It’s the second time in fifteen years Guzman has escaped from a federal maximum security prison.

The president’s entourage for the trip to France included ten members of his cabinet. That meant the first Mexican official to face the press about the embarrassing escape was National Security Commissioner Monte Alejandro Rubido.

In a Sunday morning press briefing, Rubido gave the official version of what happened, saying guards went to check Guzman’s cell Saturday night after noticing he wasn’t visible via the prison’s video surveillance system. Rubido said what they found was a hole in the shower area that connected to a kilometer-and-a-half-long underground tunnel with lights and ventilation.

Rubido took no questions at the breifing, meaning nobody had the opportunity to ask the national security chief why a drug lord famous for building tunnels under the US-Mexico border was held on the prison’s ground floor.

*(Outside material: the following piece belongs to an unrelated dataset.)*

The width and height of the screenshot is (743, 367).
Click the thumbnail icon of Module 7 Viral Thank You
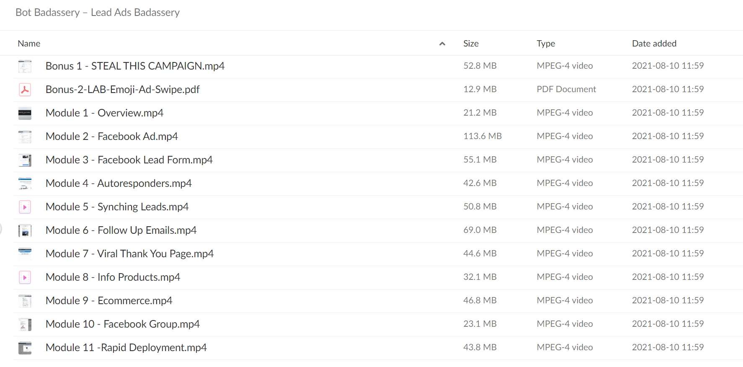25,254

After his arrival in the French capital, President Peña Nieto read a prepared statement to reporters at the Mexican Embassy. Speaking in the plural about “escaped criminals” the president called the jailbreak “an affront to the Mexican state” but that he has faith in the ability of the institutions to recapture a criminal he left unnamed.

In the same speech, Peña Nieto made clear that he would neither cancel nor cut short his week-long trip to France to promote foreign investment. One cabinet level official who was sent back to Mexico to manage the crisis is Interior Secretary Miguel Angel Osorio Chong, the second highest-ranking Mexican official after the president.

The full implications of the jailbreak are yet to emerge, but the high-profile escape could provide the United States government with leverage to demand the extradition of other top drug lords held in the very same prison.

Meanwhile, many in Mexico are questioning the costly official visit to France.

More than 400 people are part of the entourage, including 150 members of the armed forces and gendarmerie scheduled to parade through the streets of Paris Tuesday as President Peña Nieto takes part as the guest of honor in France’s official celebration of the La Bastille jailbreak.